顔を見ても眉をひそめて、両手で頭を抱えている。
「信じられないか? けどまぁ魔法なんてこれぐらいしか使い道ないんだから」
「......」
「季佳?」
「......えっ?! なんですか?!」
「大丈夫か....?」
「えぇ....ちょっとびっくりしすぎてボケッとしてました」
「それは何より。じゃあ早速行くか」
「え? 行くってどこに?」
「決まってんだろ? 『マスターベース』だよ」
「はぁぁぁぁ?!?!?!」
季佳が鼓膜が破けるぐらい大きな声で叫ぶ。
「うるせー!! もう、うるせー!! 」
「だだだだだだだだって!! あのマスターベースですよ?!」
「そうだよ! あのマスターベースだよ!!」
「そんなところに私たちみたいな一般人が行けるわけないでしょ?!」
「行ってみないとわかんないだろー!! 事情を説明したら送り返してもらえるかもしれねえだろ!!」
「もーどうなっても知りませんよー?」
何とか季佳を説得してマスターベースに行くことに決めた。
〇●〇●〇●〇●〇●〇●
「ダメでしたね......」
「ああ......話すら聞いてくれなかったな......」
2人は肩を落として公園のベンチに座った。
「これからどうしよう......」
「ほんとですね....これじゃ日本に帰れるのはまだ先かな......」
季佳は上を見上げてそうつぶやく。
「しばらくは、この国で暮らすことになりそうだけど大丈夫か?」
「正直、日本に帰りたい気持ちが強いです....けど先輩がいるから......もうちょっと頑張れそうです!!」
そう言って笑顔をこちらに見せてくる季佳。
「そうか......まずは仕事を探さな。あの連中のポケットに入ってた金じゃあまともに暮らせねえよ」
「エッチな奴はやめてくださいね?! 私そういうのホント無理なんで!!」
「はいはい。わかってますよ」
「何ですかその言いかた」
「家がない......」
進が頭によぎった言葉を口に出す。
「ん......? どうかしましたか? 先輩」
「そこに段ボールがあるな......」
「じょ、冗談ですよね......?」
「フランスジョークに決まってんだろ。今のうちに覚えておくんだな! はっ!」
あざ笑うようにして会話を終わらせて、段ボールを広げて寝そべる。
「ジョークって言ったじゃないですか!! なんで段ボールに寝そべってるんですか?!」
「今日だけ我慢してくれ、ずっと起きてるわけにもいかないだろ」
「うーー......仕方ない......」
苦い顔をしてそう言って段ボールに飛び込む季佳。
『お隣いいかい?』
すると突然まったく知らないおじさんに話しかけられた。
彼はフランス語を話しており、何も聞き取れなかった。
『何も返答がないね......まあいいや。俺は君たちと同じホームレスさ。国から見放された廃棄物だよ......』
季佳は居心地悪そうに上を向いている。自分の服の裾を季佳が左手で引っ張ってるが、関わりたくないので反対側に体を向ける。

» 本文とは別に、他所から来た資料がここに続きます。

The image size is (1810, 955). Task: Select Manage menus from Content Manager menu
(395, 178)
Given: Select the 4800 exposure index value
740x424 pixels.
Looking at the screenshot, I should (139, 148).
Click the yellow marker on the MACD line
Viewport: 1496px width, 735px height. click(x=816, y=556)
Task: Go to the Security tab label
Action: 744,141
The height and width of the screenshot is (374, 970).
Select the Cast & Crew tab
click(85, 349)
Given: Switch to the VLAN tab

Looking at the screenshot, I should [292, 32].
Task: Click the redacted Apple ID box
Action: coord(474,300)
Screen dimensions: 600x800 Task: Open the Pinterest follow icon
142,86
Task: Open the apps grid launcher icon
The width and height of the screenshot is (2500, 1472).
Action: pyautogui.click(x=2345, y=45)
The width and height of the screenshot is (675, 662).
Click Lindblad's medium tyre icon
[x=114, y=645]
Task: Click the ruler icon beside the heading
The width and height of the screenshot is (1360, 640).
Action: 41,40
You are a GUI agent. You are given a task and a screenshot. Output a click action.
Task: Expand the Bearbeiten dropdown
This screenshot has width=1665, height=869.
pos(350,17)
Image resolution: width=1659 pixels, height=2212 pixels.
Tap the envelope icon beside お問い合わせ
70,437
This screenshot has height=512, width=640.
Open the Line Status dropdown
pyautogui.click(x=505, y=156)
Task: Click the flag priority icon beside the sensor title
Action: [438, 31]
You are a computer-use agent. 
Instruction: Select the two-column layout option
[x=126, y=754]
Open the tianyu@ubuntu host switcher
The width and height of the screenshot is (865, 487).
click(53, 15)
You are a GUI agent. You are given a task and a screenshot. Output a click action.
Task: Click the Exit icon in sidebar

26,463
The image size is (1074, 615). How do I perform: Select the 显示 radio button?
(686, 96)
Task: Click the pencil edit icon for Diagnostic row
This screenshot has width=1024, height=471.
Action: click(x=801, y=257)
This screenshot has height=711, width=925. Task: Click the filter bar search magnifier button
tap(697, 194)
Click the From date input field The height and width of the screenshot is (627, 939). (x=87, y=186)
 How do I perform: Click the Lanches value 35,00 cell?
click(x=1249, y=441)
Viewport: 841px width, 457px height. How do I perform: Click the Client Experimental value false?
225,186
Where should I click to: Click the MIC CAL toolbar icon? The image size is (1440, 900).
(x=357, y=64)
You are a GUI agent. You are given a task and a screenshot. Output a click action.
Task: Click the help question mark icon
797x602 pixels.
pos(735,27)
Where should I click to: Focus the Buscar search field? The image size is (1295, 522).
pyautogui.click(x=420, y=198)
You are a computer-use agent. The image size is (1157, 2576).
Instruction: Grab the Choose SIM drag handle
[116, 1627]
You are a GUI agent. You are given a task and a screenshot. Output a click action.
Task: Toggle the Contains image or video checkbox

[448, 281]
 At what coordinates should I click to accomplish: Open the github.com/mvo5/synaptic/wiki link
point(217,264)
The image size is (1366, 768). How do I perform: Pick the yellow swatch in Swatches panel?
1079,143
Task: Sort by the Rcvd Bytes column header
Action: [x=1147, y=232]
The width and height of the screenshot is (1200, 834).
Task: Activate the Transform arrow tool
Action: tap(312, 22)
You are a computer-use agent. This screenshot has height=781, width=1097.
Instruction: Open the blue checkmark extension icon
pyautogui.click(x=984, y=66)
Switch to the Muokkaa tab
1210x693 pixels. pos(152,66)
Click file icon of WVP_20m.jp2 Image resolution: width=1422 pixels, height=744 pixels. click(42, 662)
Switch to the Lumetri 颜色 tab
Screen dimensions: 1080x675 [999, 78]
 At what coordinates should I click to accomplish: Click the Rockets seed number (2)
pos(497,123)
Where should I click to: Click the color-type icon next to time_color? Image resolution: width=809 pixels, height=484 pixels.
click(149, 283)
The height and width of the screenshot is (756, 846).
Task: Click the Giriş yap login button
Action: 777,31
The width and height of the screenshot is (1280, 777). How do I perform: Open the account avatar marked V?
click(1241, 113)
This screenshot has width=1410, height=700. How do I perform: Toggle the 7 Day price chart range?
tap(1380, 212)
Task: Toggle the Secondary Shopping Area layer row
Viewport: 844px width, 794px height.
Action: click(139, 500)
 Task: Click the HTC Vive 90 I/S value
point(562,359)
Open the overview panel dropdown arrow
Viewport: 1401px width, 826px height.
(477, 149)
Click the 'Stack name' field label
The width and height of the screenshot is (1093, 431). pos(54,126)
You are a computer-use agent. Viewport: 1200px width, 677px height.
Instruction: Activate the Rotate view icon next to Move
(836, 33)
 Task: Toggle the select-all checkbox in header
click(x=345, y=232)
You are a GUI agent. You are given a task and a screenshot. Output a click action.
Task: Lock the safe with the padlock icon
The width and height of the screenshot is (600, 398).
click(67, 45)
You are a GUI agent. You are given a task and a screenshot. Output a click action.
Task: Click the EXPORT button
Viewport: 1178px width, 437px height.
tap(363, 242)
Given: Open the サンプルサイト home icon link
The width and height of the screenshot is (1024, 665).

『お嬢ちゃん、なんでこんなところに来たんだい? 見たところいい服を着てるようだが。家出でもしてきたのかい?』
ひたすらにフランス語で話しかける一人の男。
「......」
「......」
『......無視か。まあいいよこういう扱いには慣れてる』
そこでその男の話声は途絶え、3人とも眠りについた。